The film isn’t perfect, however. Understandably, the violence in the book had to be toned down to score a PG-13 rating, which was necessary to even get the film greenlit in the first place. While the violence is not as gory or graphic as Collins’ portrayal in the novel, the film is still essentially about 24 teenagers being forced to kill each other for a ravenous, spectacle-hungry crowd who sees them less as people and more as video game characters. There are moments of harsh brutality that, while necessary, could be jarring, particularly in the first moments of the Games themselves, which turns into a bloodbath. The “career tributes” of District 1 come off as simple psychopaths when the truth of their situation is a little deeper, although their portrayal is understandable as seen through Katniss’ point of view. Similarly, the relationship between Katniss and District 11 tribute Rue seems less developed than the book but still has a strong, emotional resonance and Amandla Stenberg plays her with the right amount of naiveté and pluck. And despite an excellent dramatic personae, the only cast member who seems entirely superfluous is Wes Bentley, bringing his signature noncommittal blandness to the role of Gamemaster Seneca Crane, a character brought in from later books in the series.

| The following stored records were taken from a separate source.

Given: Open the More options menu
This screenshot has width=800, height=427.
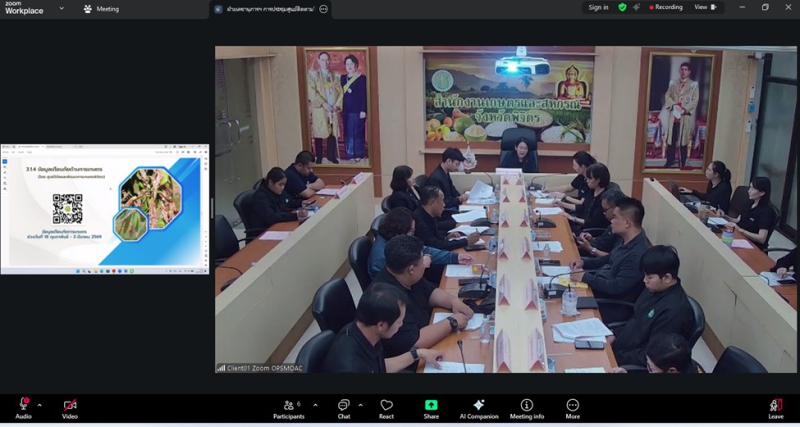Looking at the screenshot, I should [572, 406].
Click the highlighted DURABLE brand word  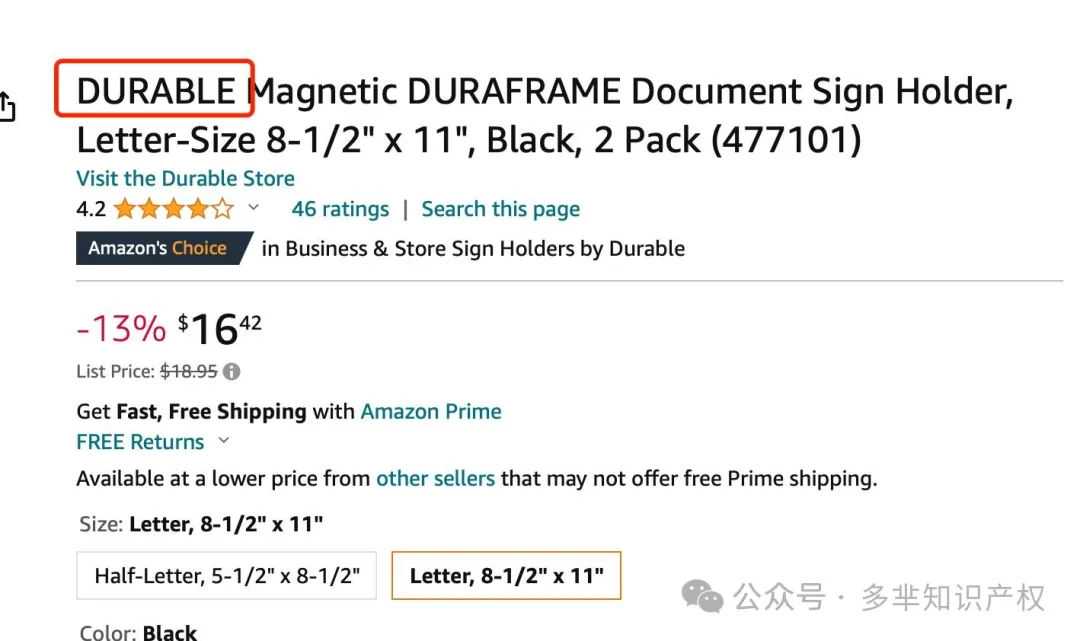[156, 91]
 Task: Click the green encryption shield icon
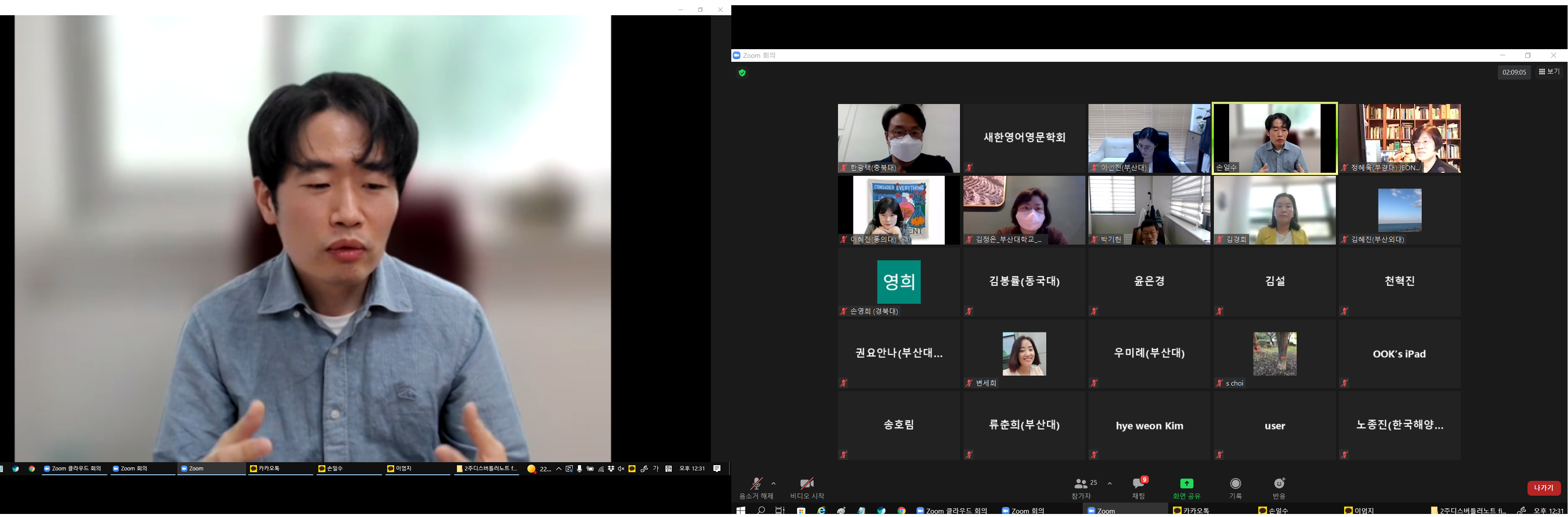click(x=742, y=73)
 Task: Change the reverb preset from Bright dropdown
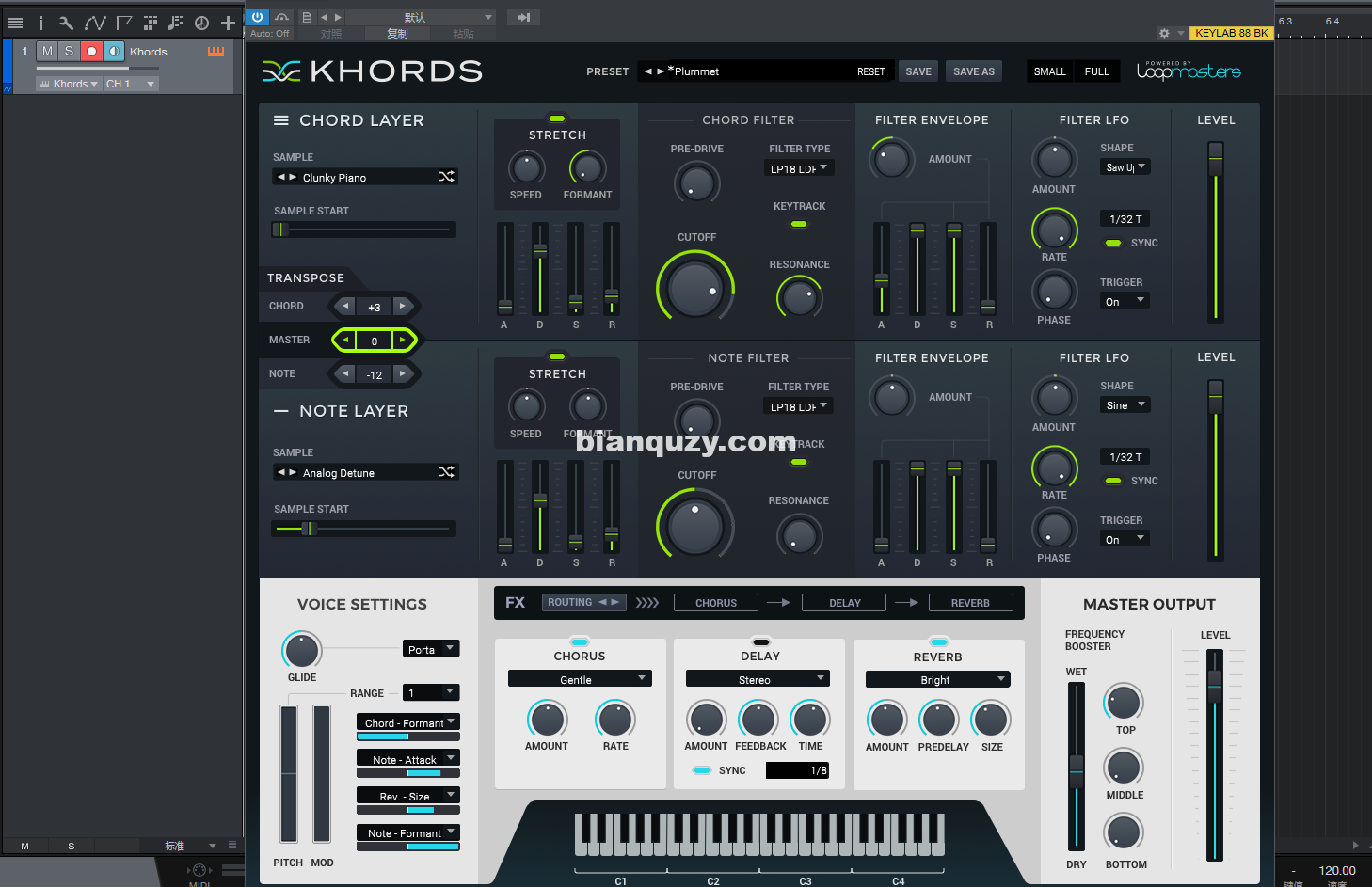click(936, 678)
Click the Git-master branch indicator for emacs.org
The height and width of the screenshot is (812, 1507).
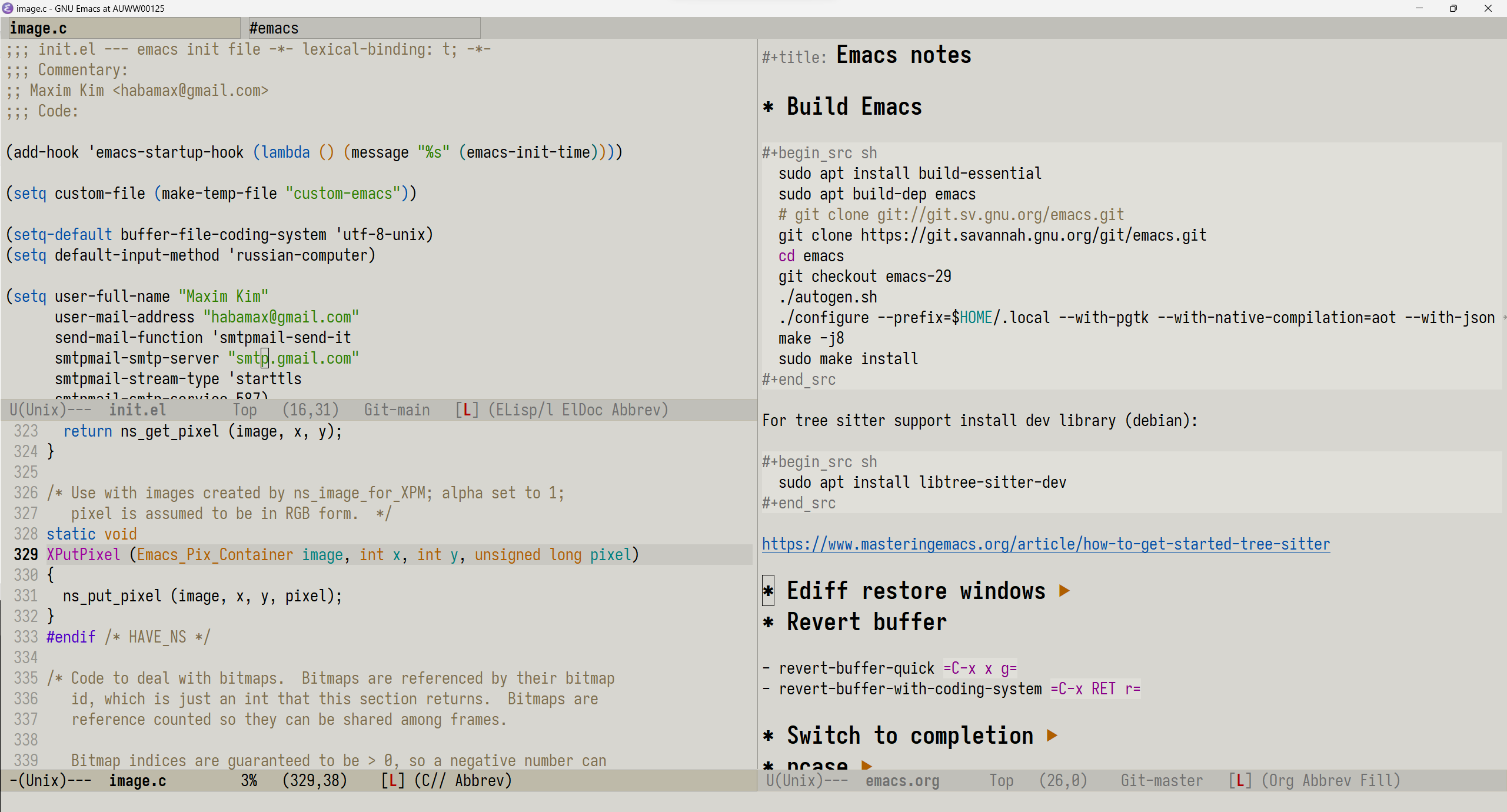tap(1161, 781)
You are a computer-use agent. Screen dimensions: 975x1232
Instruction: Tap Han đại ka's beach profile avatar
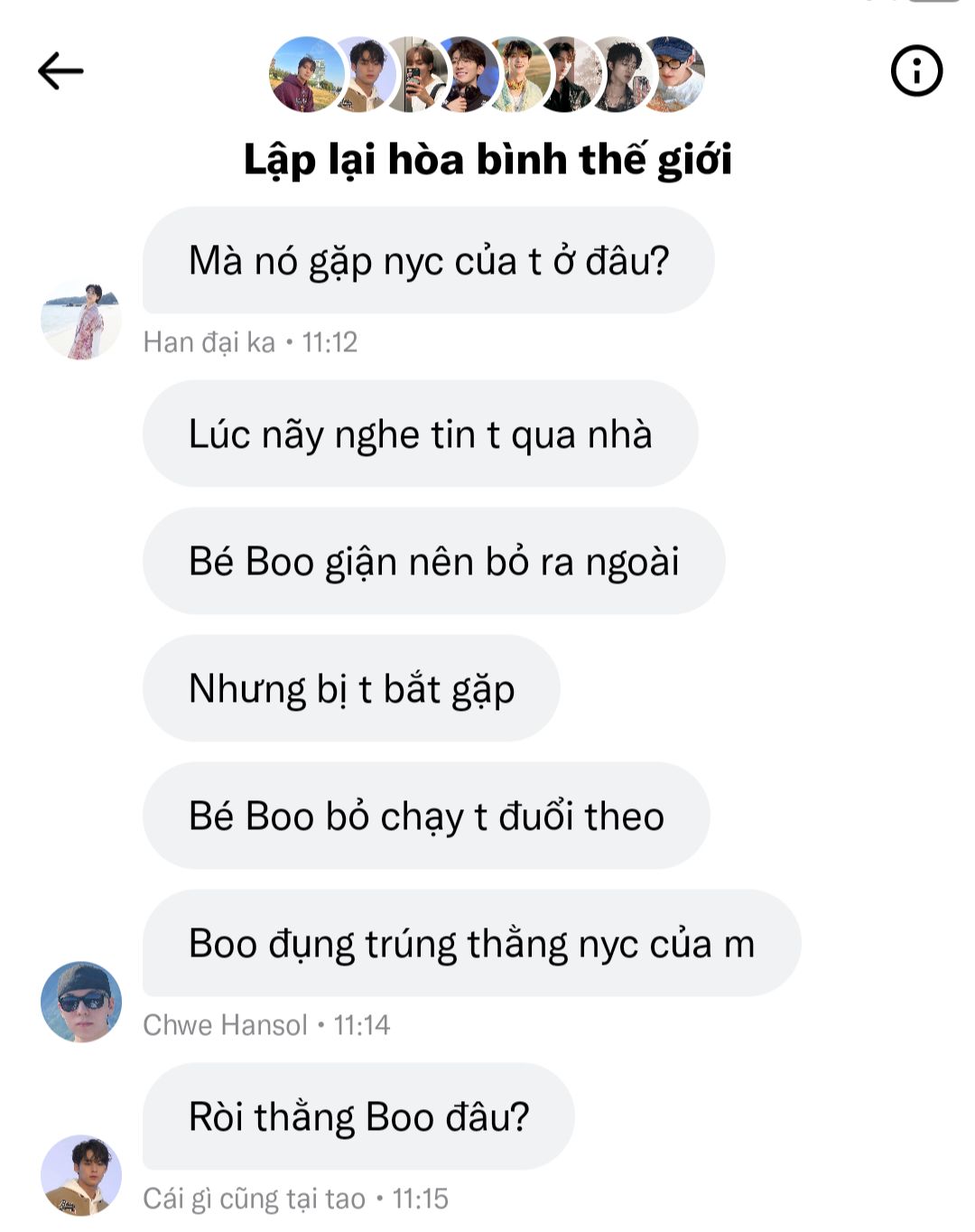81,320
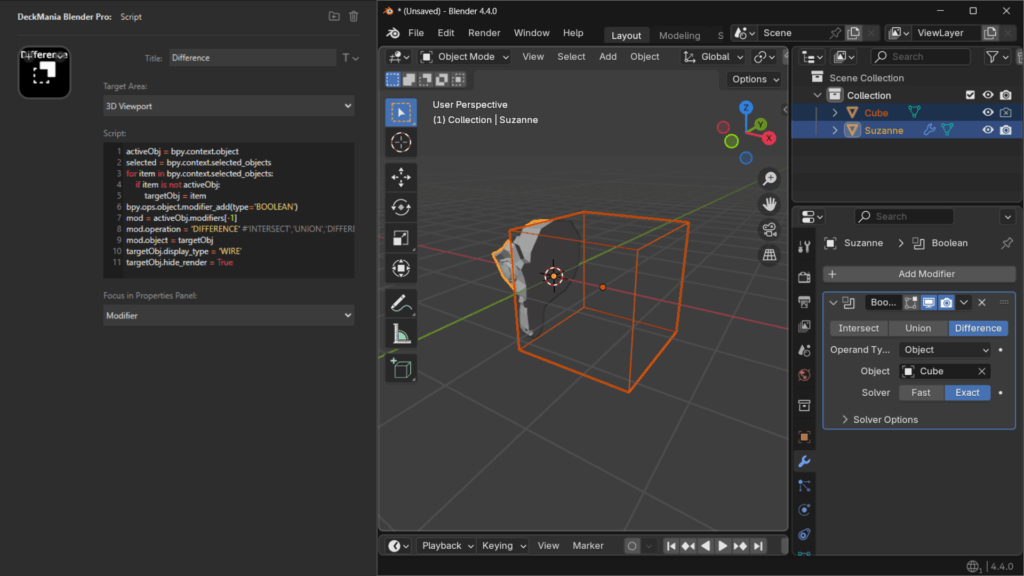
Task: Click the zoom magnifier viewport gizmo
Action: [769, 179]
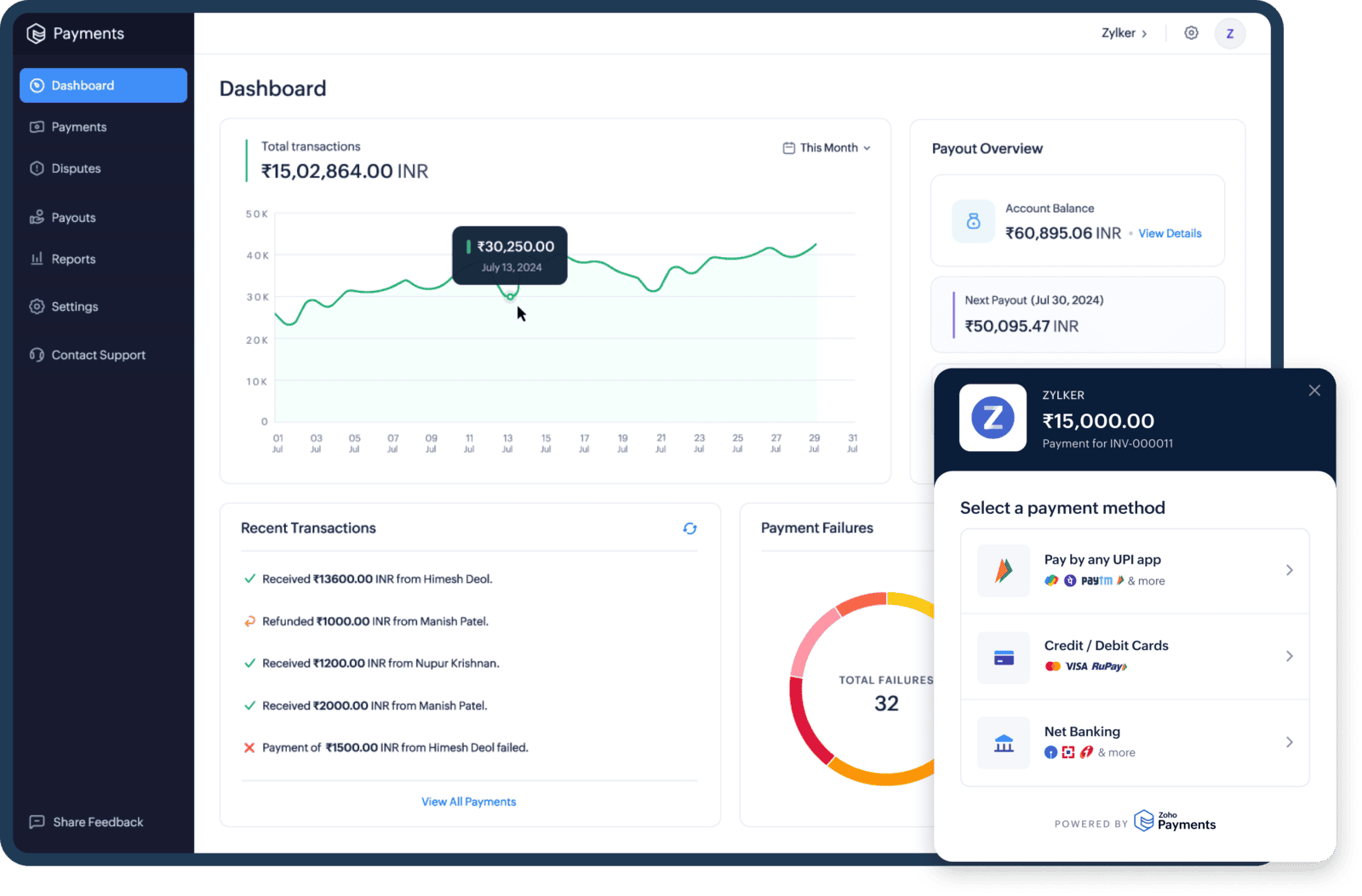Click the UPI app icon
The width and height of the screenshot is (1362, 896).
1004,571
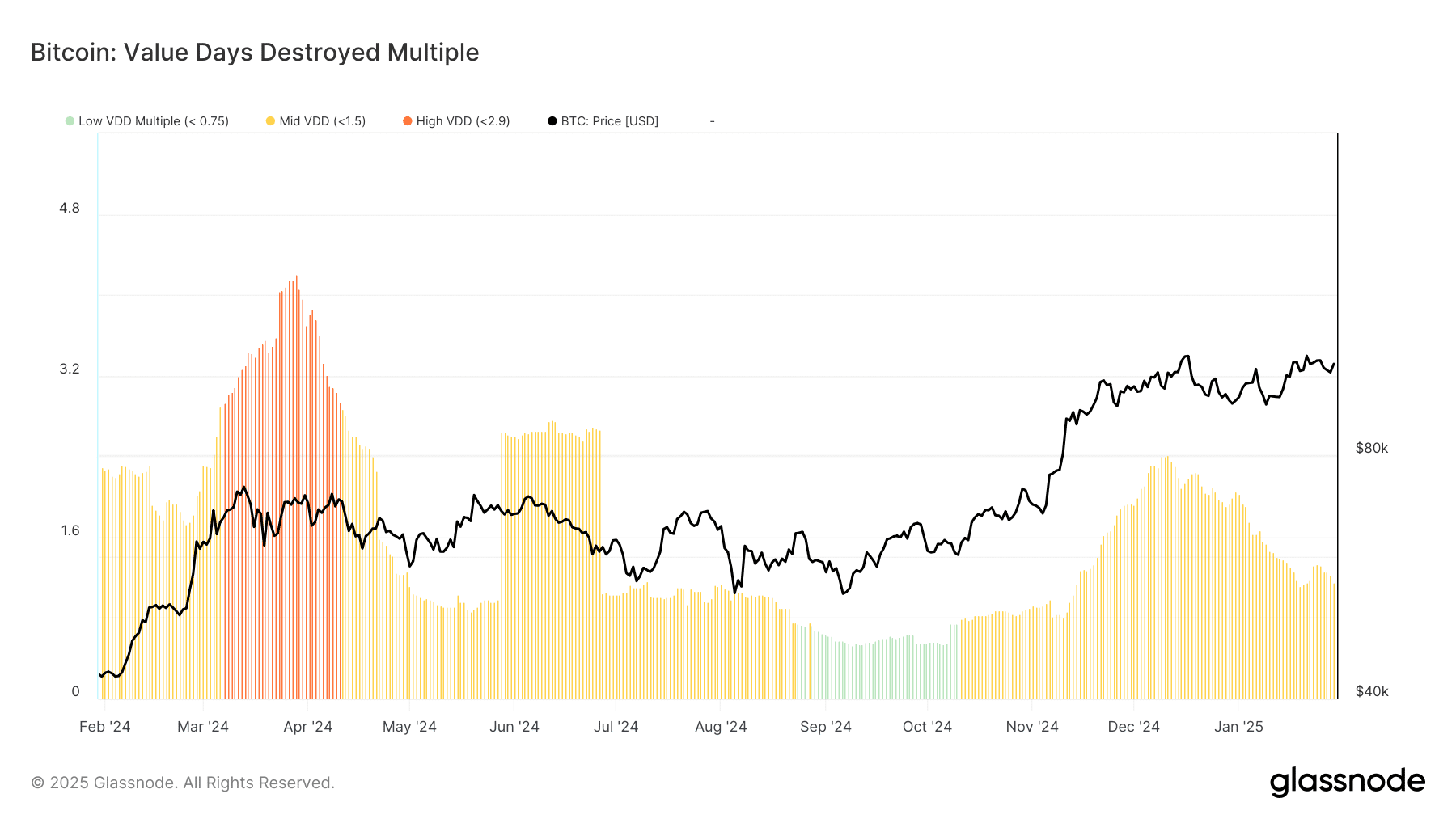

If you’re a fan of the series, rest assured that the film completely does the book justice, minor adaptation decay aside. If you’re new to the series, rest assured that there is enough information in the film to stand on its own without prior knowledge of the setting (but you really should go read the book anyway). Despite its varying and myriad inspirations from other works, it manages to not seem derivative, even if it never seems wholly original. It’s a syncretic convergence that’s held together entirely by the character of Katniss Everdeen and, subsequently, by Jennifer Lawrence’s searing performance. She is Katniss Everdeen, the Girl on Fire, and the film is just as incendiary as she is.